__Description of the task__
Output the rows below as a numbered list, skipping any blank lines. Omit the pictures.

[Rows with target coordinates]
=-=-=
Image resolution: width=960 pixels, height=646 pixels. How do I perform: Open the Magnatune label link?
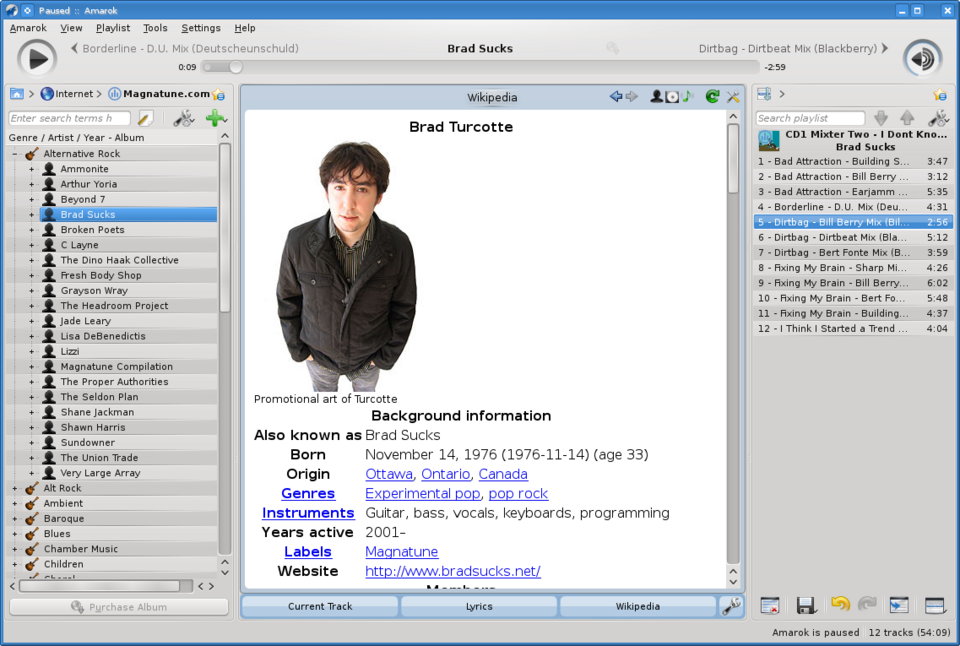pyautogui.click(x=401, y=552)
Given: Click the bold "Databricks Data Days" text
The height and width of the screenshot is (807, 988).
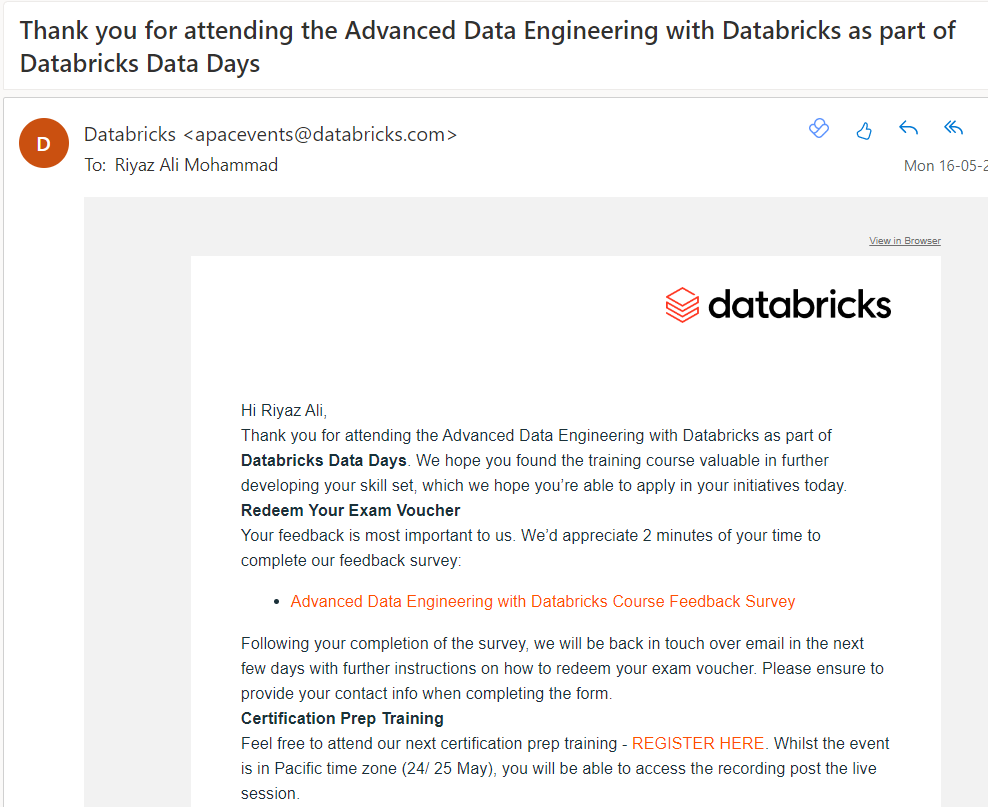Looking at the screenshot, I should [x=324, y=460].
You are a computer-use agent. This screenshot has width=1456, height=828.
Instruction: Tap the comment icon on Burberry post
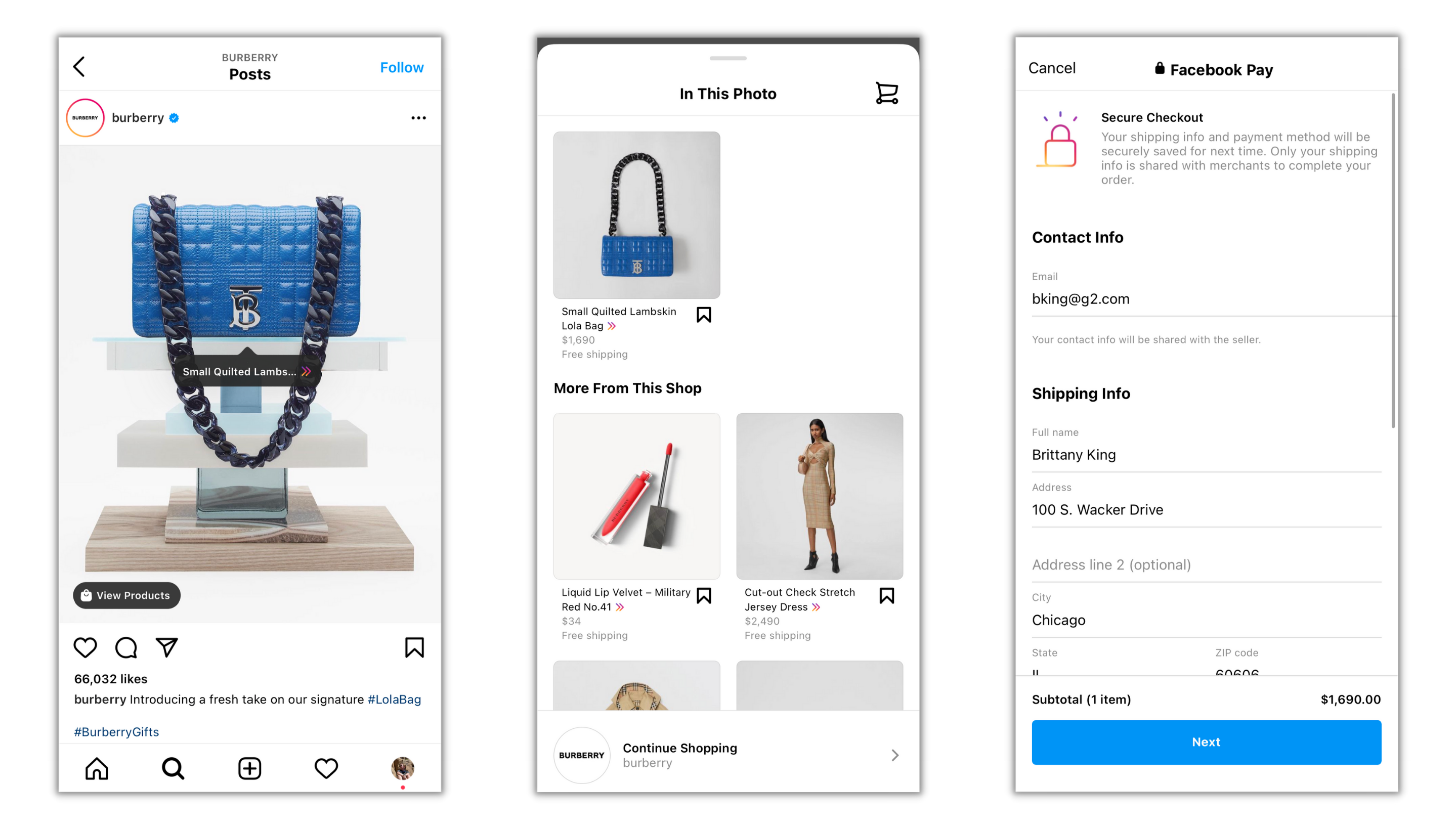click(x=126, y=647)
=-=-=
__Expected answer__
1. Image resolution: width=960 pixels, height=646 pixels. How do I perform: Open the Magnatune label link?
2. pyautogui.click(x=401, y=552)
3. Given: Click the bold "Databricks Data Days" text
4. The height and width of the screenshot is (807, 988).
5. Looking at the screenshot, I should [x=324, y=460].
6. You are a computer-use agent. This screenshot has width=1456, height=828.
7. Instruction: Tap the comment icon on Burberry post
8. click(x=126, y=647)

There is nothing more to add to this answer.